As an artist (I’ve been drawing since I was a toddler) and a writer, I have a “visual” imagination. I’ve discovered over the years that I learn most easily when I’m shown how something works, rather than reading instructions or descriptions. When I was learning to be a radar weapons technician in the Air Force 30 years ago, I had a terrible time understanding the geometry involved in sending a fighter aircraft after an enemy aircraft at the correct angle to achieve a “lock on” – the angle necessary to successfully fire missiles and shoot the target down. Frustrated, my instructor finally went into his office and brought out two model jet fighters. He handed me one of them and said, “OK. You’re the target. I’m the interceptor. Now, if I fly in at this azimuth…” and he proceeded to show me, with those plastic models, what I’d been unable to understand by looking at numbers and dry words in a manual.
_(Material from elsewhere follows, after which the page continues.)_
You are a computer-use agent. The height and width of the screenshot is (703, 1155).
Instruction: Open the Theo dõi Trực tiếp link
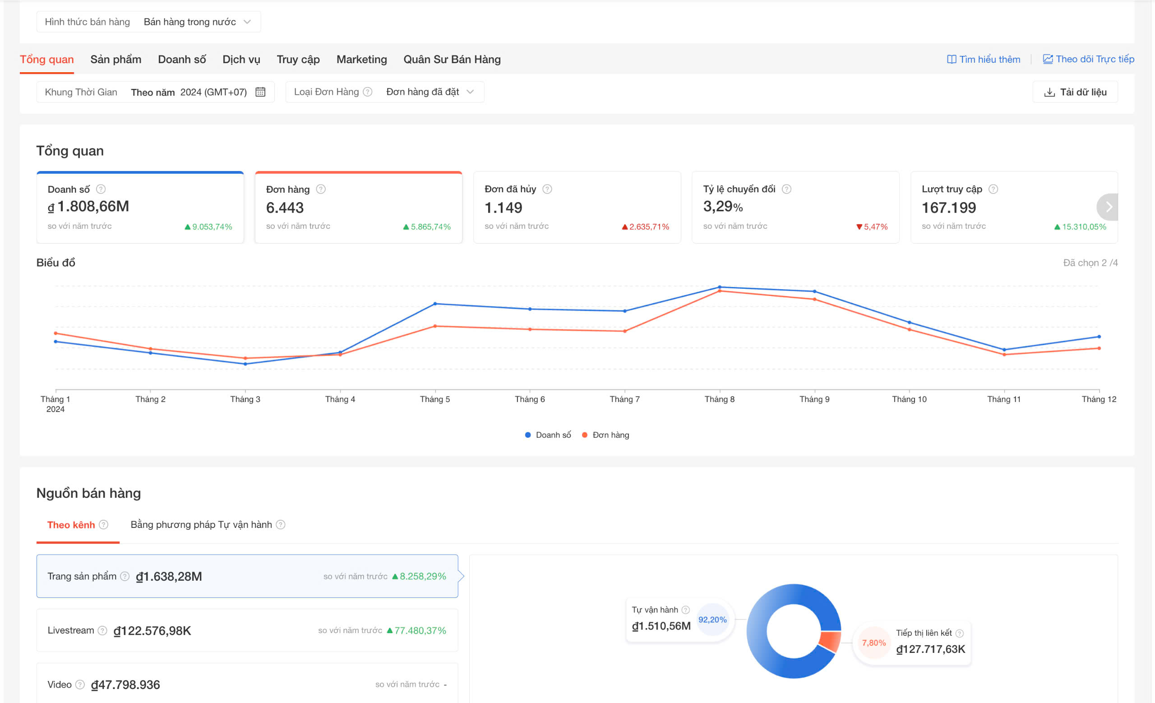point(1088,59)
I learned. In fact, I learned so well I became an instructor myself six months later.
I mentioned this to explain just why KimH’s words so caught my attention. When I read the word “encroachment,” I immediately visualize a tangle of thorny, tough, menacing dark weeds closing in around a cottage from all sides, a la the brambles that overtook and enclosed Sleeping Beauty’s castle after she pricked her finger on the spindle. The dictionary definition of “encroachment” (meaning that something advances beyond ‘proper’ limits) doesn’t exactly match up with what I “see,” but that doesn’t really matter. My understanding is still accurate and my visualization is, to me, chilling.
While RA may strike some people suddenly and with vicious strength, for many of us, it truly is a disease of encroachment. It creeps up over months and years, gradually changing our lives and the way we live them. Instead of being awake and aware of it (like a gardener with a pair of trusty clippers he can use to cut brambles back and thereby keep them under control) we don’t notice how RA is affecting us until we realize, suddenly, that we can no longer open that jar without help, or that we’re always avoiding outings with friends because we know we can’t be on our aching feet that long. We compensate almost without thinking of it.
Another example of this from my own life is from about three years after my daughter was born. I had a large ganglion cyst in my right wrist. While I was still in the Air Force, the doctors there aspirated it three separate times, hoping to get rid of it for me, but it came back each time, a hard, round bump the size of a marble right at the bend of my wrist on the back of my hand. It was rarely painful, but it did occasionally interfere with my grip. My hand would sometimes spring open on its own accord when I tried to pick something up.
I’d been out of the Air Force for a couple of years, when one day I reached down to pick up my daughter – and realized that I wasn’t using that hand to grasp her, but instead, used my forearm to sort of scoop her into my arms. I’d grown so used to not trusting that hand that I didn’t think about it anymore, and I couldn’t remember the last time I’d used my right hand to lift her up. Since the cyst was becoming more painful, more often, and was starting to bother me when I typed, I went to my family doctor about it. He referred me to an orthopedic surgeon, who tested the strength of my grip in that hand. It was about 30 percent of what it should be. Two weeks later, he removed the ganglion cyst surgically. My wrist healed and the cyst, thankfully, was gone for good. I had the full use of my hand back.
RA is pernicious and sneaky. Sometimes, it creeps up so slowly, so gradually that we don’t really notice it – at least, not until it blocks out the sun and we’re trapped. KimH wrote, “Having RA is like growing old. For example, when your sight starts to go and you need reading glasses, you’ll initially deal with trying to focus on the written word by holding books and Kindles at arm’s length. Then you’ll finally relent and get reading glasses.”
To her, the way RA “encroaches” is probably the scariest part of having the disease. By the time we grab our virtual clippers – strong medications, lifestyle changes, mobility aids, supplements – the damage is already done. The thorny weeds of RA have started to undermine and rot the castle walls. Our only choice is to try to keep it from doing more damage, and in the meantime do our best to cope with the increasing pain and disability.
I guess this post is really just more on the “quitting RA” theme. It just occurred to me how nice it would be if a Handsome Prince could ride up on his white charger and hack through the brambles to wake me from my RA trance.
I think I’ve been reading too many fantasies lately.